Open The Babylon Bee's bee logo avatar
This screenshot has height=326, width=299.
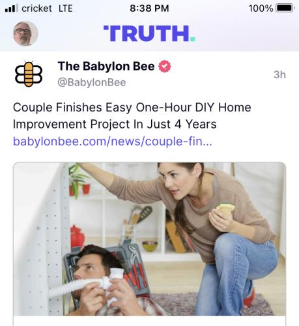click(x=29, y=74)
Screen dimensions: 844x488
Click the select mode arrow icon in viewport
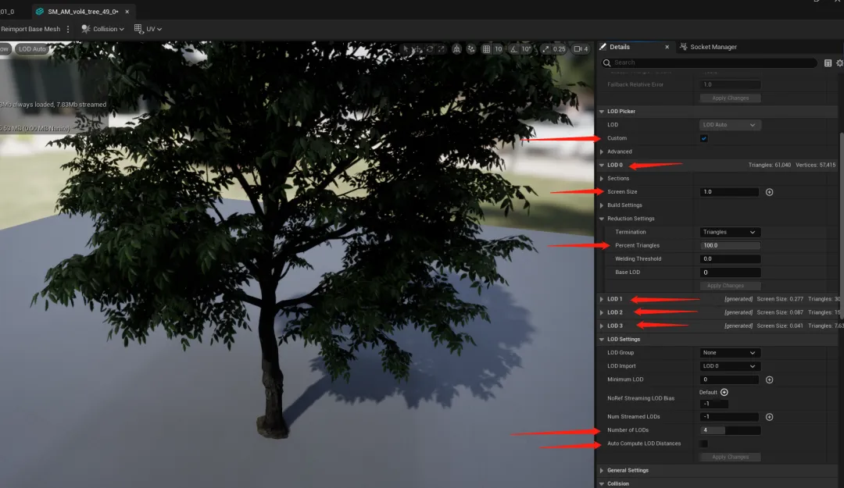tap(406, 49)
^^^^^^^^
Goal of the exercise
Your copy should hold every record word for word and none of the pictures.

Task result
Open The Babylon Bee's bee logo avatar
This screenshot has height=326, width=299.
click(x=29, y=74)
Screen dimensions: 844x488
Click the select mode arrow icon in viewport
tap(406, 49)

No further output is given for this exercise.